_Directions:_
• 1. In the Hamilton market account, how long did the writer and Jens spend at the market?
• 2. Pick up the Hamilton market account after its final sentence and carry it forward.

_Text passage:_

Saturday I woke up early and went with my German friend Jens (from the South Island trip) and we went to the local market here in Hamilton. In this market are local stands filled with all sorts of things- the entire market had a heavily Maori influence- me and Jens were definitely in the minority, and it was really cool. I actually have come to really love the Maori culture, and I feel that I am beginning to understand some of the contemporary issues that surround it; nonetheless, I love the Maoris I have met and know they will stay good friends for a long time.

The stands had anything from food, to groceries, to clothing, to toys, to bone and greenstone carvings. Jens and I easily spent 2 hours (and a good chunk of change, we left when he was broke) at this market, and I would happily go back, just to look at the work again. Most of the stuff was really reasonably priced, and I got a few good deals… but you will just have to wait until I return to see what I got!

_Material supplied:_
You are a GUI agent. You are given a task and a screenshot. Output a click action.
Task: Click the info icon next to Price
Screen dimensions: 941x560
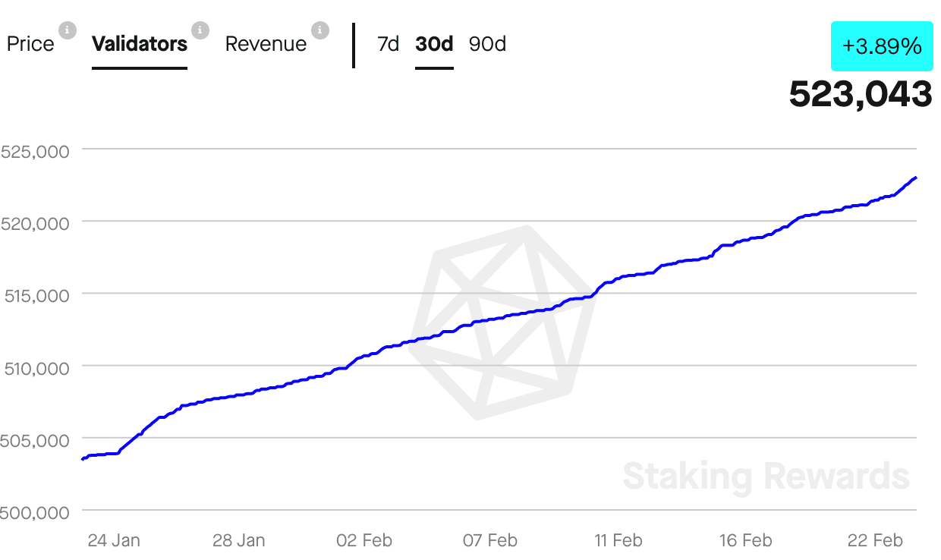click(68, 30)
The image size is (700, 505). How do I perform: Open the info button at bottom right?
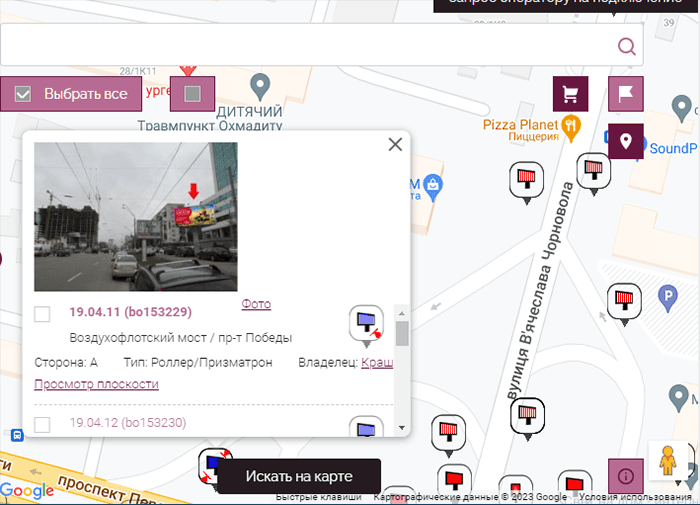(x=626, y=476)
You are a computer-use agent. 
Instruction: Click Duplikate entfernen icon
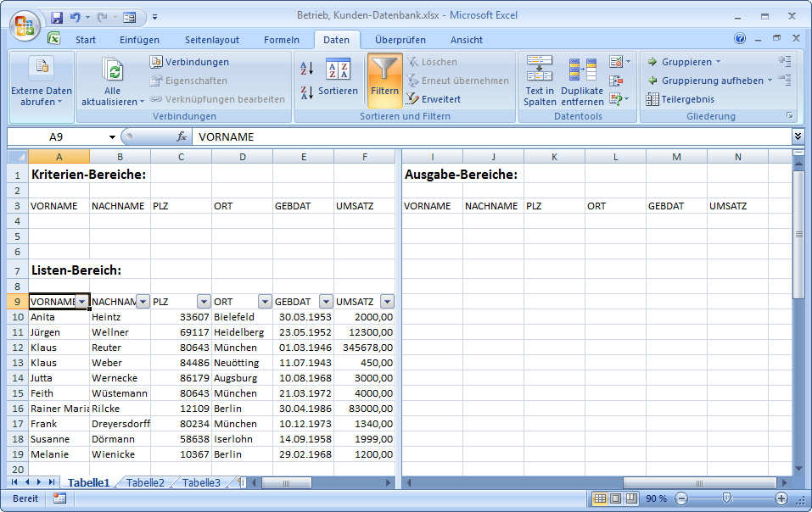(582, 81)
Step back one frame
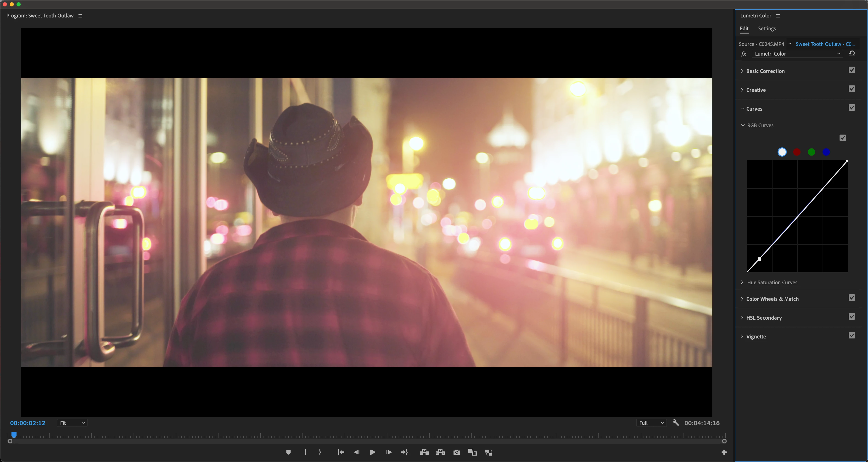Image resolution: width=868 pixels, height=462 pixels. point(357,452)
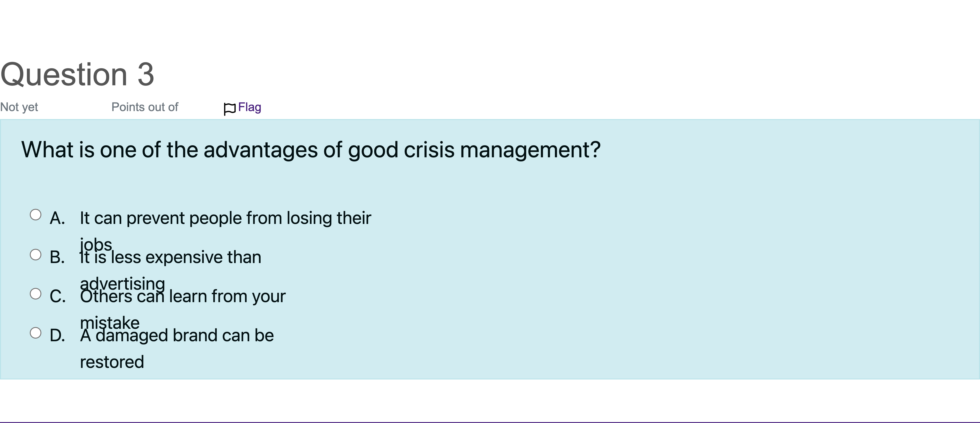Image resolution: width=980 pixels, height=423 pixels.
Task: Choose the radio button for option D
Action: [35, 333]
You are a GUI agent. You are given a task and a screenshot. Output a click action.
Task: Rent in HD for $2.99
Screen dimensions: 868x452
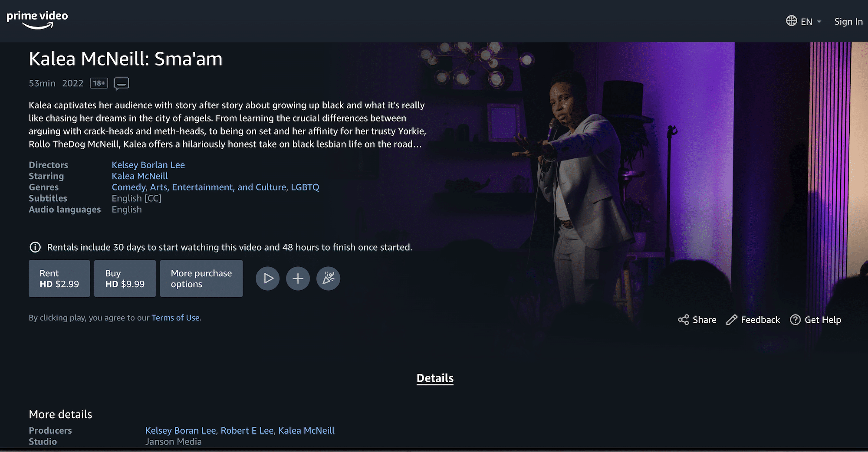[x=59, y=278]
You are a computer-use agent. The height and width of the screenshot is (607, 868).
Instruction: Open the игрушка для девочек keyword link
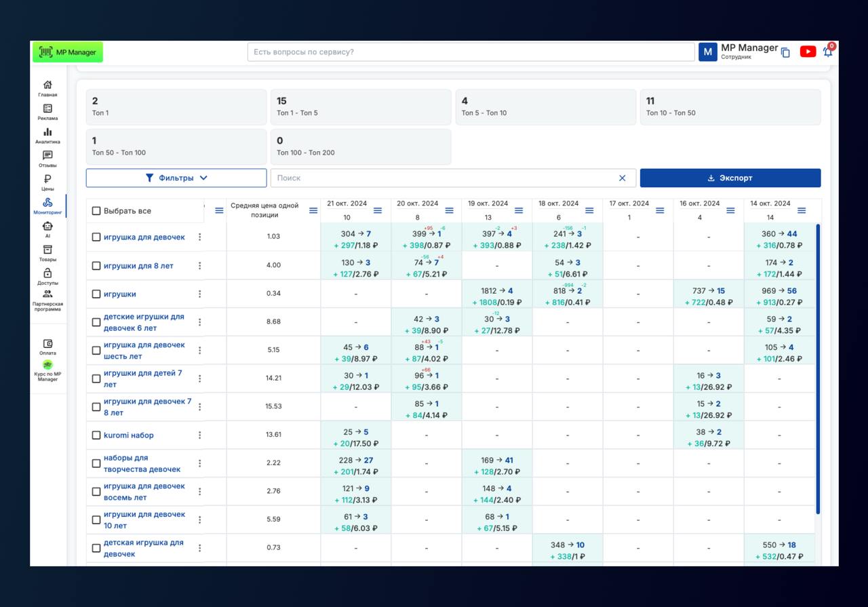click(144, 237)
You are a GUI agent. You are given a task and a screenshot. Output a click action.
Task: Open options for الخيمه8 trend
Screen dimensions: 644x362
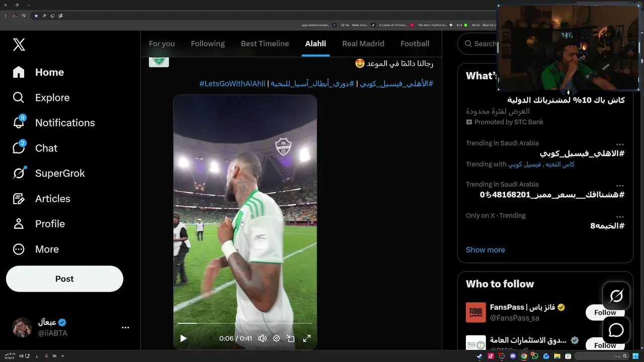(x=620, y=217)
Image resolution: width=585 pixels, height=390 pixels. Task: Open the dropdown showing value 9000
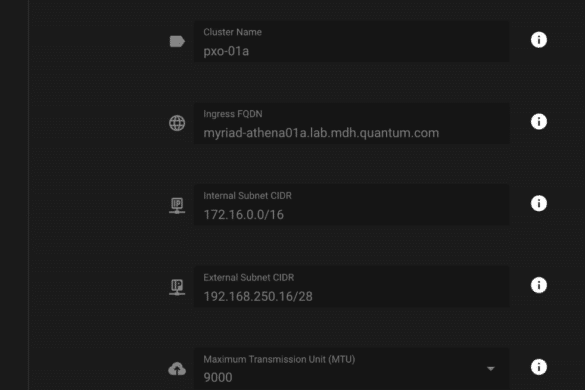point(351,369)
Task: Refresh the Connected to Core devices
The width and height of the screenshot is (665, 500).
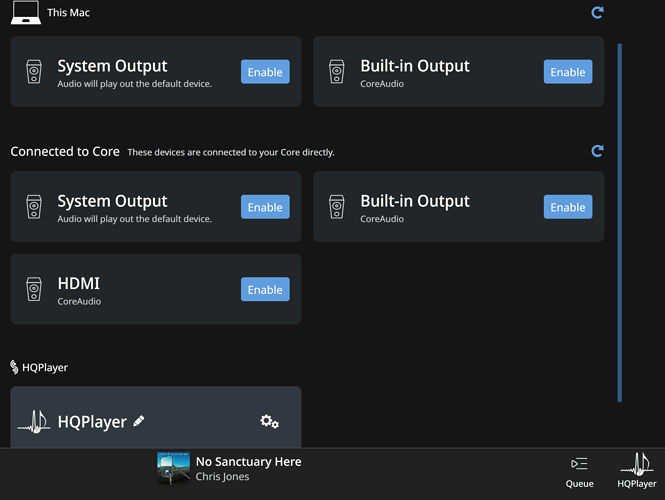Action: point(597,151)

_Outputs for the tasks:_
• 1. They easily spent 2 hours there.

• 2.
Saturday afternoon was spent watching movies (as it was a rainy day and I had tons of work to do). I generally do not like watching movies here- I feel I am wasting my time- but sometimes one gets so tired and lazy during a rainy day that a movie seems the best way to relax. We watched Slumdog Millionaire, and it was a really good movie. At least twice, the tension was so palpable that I could feel my heart racing, with me and Zia shouting at the screen. That’s a good sign of an awesome movie, I’d say. After the movie we had dinner, and I proceeded to spend the rest of the day just veggin’ out, doing nothing but hanging out with friends, just like I used to do before life seemed to get so hectic. I, of course, got nothing done, but it was everything I needed and thought it could be.

2 comments:

  1. Jeez, do your posts make me feel lazy!
    If you like Slumdog, check out ANYTHING released by Bollywood.....the films all have lavish production design, crazy multi-tiered plots, dance numbers and are just all-around WONDERFUL.
    Danny Boyle did a decent job translating Bollywood for English audiences in Slumdog, but nothing compares to the original!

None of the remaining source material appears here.